▶ _GIVEN RECORDS_:
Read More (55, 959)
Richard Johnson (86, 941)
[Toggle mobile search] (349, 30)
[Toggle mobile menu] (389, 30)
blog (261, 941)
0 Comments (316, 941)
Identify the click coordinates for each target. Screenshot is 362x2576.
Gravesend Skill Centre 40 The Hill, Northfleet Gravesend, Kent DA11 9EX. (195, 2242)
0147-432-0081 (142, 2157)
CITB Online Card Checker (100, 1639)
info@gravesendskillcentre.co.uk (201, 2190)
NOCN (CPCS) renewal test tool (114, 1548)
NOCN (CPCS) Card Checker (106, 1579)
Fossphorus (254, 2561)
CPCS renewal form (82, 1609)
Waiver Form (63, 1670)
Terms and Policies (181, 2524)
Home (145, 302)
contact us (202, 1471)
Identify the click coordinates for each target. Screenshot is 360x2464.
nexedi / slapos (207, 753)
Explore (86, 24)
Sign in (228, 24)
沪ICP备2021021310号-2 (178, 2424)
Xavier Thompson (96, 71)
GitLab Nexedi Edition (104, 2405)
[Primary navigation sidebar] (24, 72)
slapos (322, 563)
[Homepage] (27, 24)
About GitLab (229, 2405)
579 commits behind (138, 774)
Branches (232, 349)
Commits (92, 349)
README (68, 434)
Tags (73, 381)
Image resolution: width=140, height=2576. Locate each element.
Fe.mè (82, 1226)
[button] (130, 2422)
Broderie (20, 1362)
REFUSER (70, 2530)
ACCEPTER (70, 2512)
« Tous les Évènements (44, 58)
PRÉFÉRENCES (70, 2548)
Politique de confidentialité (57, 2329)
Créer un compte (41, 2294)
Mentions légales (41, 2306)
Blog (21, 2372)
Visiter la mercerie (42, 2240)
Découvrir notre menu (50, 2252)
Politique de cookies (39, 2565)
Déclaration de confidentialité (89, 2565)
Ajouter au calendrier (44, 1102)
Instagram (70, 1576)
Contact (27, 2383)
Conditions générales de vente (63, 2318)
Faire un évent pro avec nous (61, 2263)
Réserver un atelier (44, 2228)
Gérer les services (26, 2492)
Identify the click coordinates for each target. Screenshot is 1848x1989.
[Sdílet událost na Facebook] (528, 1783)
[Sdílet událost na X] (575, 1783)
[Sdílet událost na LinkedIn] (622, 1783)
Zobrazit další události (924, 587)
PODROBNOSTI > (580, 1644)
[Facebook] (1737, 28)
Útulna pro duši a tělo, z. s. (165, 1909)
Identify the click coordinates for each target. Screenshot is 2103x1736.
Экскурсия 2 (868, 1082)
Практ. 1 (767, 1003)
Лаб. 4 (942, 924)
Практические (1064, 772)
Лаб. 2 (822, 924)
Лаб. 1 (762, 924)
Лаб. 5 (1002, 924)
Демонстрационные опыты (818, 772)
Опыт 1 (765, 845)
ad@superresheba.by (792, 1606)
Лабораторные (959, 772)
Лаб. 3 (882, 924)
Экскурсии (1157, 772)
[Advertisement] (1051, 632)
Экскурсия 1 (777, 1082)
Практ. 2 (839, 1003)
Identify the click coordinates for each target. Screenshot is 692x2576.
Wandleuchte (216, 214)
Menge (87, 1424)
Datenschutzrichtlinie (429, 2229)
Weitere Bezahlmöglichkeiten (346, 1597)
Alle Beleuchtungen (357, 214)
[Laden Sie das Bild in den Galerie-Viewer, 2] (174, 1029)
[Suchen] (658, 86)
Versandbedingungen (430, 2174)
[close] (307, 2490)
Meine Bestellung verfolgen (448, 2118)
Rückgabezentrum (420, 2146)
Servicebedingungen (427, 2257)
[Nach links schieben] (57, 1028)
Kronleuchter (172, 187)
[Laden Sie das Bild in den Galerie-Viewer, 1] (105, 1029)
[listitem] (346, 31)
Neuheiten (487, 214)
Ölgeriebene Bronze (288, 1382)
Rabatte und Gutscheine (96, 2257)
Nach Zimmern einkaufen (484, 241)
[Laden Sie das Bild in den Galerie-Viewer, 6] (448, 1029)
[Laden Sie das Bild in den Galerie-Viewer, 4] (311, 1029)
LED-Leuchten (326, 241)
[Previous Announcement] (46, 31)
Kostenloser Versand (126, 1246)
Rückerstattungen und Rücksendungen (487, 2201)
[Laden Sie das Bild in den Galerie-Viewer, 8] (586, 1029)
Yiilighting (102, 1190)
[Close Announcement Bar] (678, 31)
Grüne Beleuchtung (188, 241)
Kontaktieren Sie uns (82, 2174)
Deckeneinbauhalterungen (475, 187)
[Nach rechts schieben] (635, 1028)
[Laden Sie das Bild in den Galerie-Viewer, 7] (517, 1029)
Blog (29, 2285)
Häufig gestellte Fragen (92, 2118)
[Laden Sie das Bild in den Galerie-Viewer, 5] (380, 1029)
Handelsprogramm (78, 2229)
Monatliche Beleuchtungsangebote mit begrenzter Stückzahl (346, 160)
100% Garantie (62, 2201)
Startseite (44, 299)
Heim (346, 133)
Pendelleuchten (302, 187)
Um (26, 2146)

▶ _WHAT IS BEING ASKED_: All entries must be printed exactly, with nothing omitted.

▶ _SOLVED PROBLEM_:
Read More (55, 959)
Richard Johnson (86, 941)
[Toggle mobile search] (349, 30)
[Toggle mobile menu] (389, 30)
blog (261, 941)
0 Comments (316, 941)
Identify the click coordinates for each target. Screenshot is 362x2576.
Gravesend Skill Centre 40 The Hill, Northfleet Gravesend, Kent DA11 9EX. (195, 2242)
0147-432-0081 (142, 2157)
CITB Online Card Checker (100, 1639)
info@gravesendskillcentre.co.uk (201, 2190)
NOCN (CPCS) renewal test tool (114, 1548)
NOCN (CPCS) Card Checker (106, 1579)
Fossphorus (254, 2561)
CPCS renewal form (82, 1609)
Waiver Form (63, 1670)
Terms and Policies (181, 2524)
Home (145, 302)
contact us (202, 1471)
Identify the click coordinates for each target. Screenshot is 360x2464.
nexedi / slapos (207, 753)
Explore (86, 24)
Sign in (228, 24)
沪ICP备2021021310号-2 (178, 2424)
Xavier Thompson (96, 71)
GitLab Nexedi Edition (104, 2405)
[Primary navigation sidebar] (24, 72)
slapos (322, 563)
[Homepage] (27, 24)
About GitLab (229, 2405)
579 commits behind (138, 774)
Branches (232, 349)
Commits (92, 349)
README (68, 434)
Tags (73, 381)
Image resolution: width=140, height=2576. Locate each element.
Fe.mè (82, 1226)
[button] (130, 2422)
Broderie (20, 1362)
REFUSER (70, 2530)
ACCEPTER (70, 2512)
« Tous les Évènements (44, 58)
PRÉFÉRENCES (70, 2548)
Politique de confidentialité (57, 2329)
Créer un compte (41, 2294)
Mentions légales (41, 2306)
Blog (21, 2372)
Visiter la mercerie (42, 2240)
Découvrir notre menu (50, 2252)
Politique de cookies (39, 2565)
Déclaration de confidentialité (89, 2565)
Ajouter au calendrier (44, 1102)
Instagram (70, 1576)
Contact (27, 2383)
Conditions générales de vente (63, 2318)
Faire un évent pro avec nous (61, 2263)
Réserver un atelier (44, 2228)
Gérer les services (26, 2492)
Identify the click coordinates for each target. Screenshot is 1848x1989.
[Sdílet událost na Facebook] (528, 1783)
[Sdílet událost na X] (575, 1783)
[Sdílet událost na LinkedIn] (622, 1783)
Zobrazit další události (924, 587)
PODROBNOSTI > (580, 1644)
[Facebook] (1737, 28)
Útulna pro duši a tělo, z. s. (165, 1909)
Identify the click coordinates for each target. Screenshot is 2103x1736.
Экскурсия 2 (868, 1082)
Практ. 1 (767, 1003)
Лаб. 4 (942, 924)
Практические (1064, 772)
Лаб. 2 (822, 924)
Лаб. 1 (762, 924)
Лаб. 5 (1002, 924)
Демонстрационные опыты (818, 772)
Опыт 1 (765, 845)
ad@superresheba.by (792, 1606)
Лабораторные (959, 772)
Лаб. 3 (882, 924)
Экскурсии (1157, 772)
[Advertisement] (1051, 632)
Экскурсия 1 (777, 1082)
Практ. 2 (839, 1003)
Identify the click coordinates for each target. Screenshot is 692x2576.
Wandleuchte (216, 214)
Menge (87, 1424)
Datenschutzrichtlinie (429, 2229)
Weitere Bezahlmöglichkeiten (346, 1597)
Alle Beleuchtungen (357, 214)
[Laden Sie das Bild in den Galerie-Viewer, 2] (174, 1029)
[Suchen] (658, 86)
Versandbedingungen (430, 2174)
[close] (307, 2490)
Meine Bestellung verfolgen (448, 2118)
Rückgabezentrum (420, 2146)
Servicebedingungen (427, 2257)
[Nach links schieben] (57, 1028)
Kronleuchter (172, 187)
[Laden Sie das Bild in den Galerie-Viewer, 1] (105, 1029)
[listitem] (346, 31)
Neuheiten (487, 214)
Ölgeriebene Bronze (288, 1382)
Rabatte und Gutscheine (96, 2257)
Nach Zimmern einkaufen (484, 241)
[Laden Sie das Bild in den Galerie-Viewer, 6] (448, 1029)
[Laden Sie das Bild in den Galerie-Viewer, 4] (311, 1029)
LED-Leuchten (326, 241)
[Previous Announcement] (46, 31)
Kostenloser Versand (126, 1246)
Rückerstattungen und Rücksendungen (487, 2201)
[Laden Sie das Bild in den Galerie-Viewer, 8] (586, 1029)
Yiilighting (102, 1190)
[Close Announcement Bar] (678, 31)
Grüne Beleuchtung (188, 241)
Kontaktieren Sie uns (82, 2174)
Deckeneinbauhalterungen (475, 187)
[Nach rechts schieben] (635, 1028)
[Laden Sie das Bild in den Galerie-Viewer, 7] (517, 1029)
Blog (29, 2285)
Häufig gestellte Fragen (92, 2118)
[Laden Sie das Bild in den Galerie-Viewer, 5] (380, 1029)
Handelsprogramm (78, 2229)
Monatliche Beleuchtungsangebote mit begrenzter Stückzahl (346, 160)
100% Garantie (62, 2201)
Startseite (44, 299)
Heim (346, 133)
Pendelleuchten (302, 187)
Um (26, 2146)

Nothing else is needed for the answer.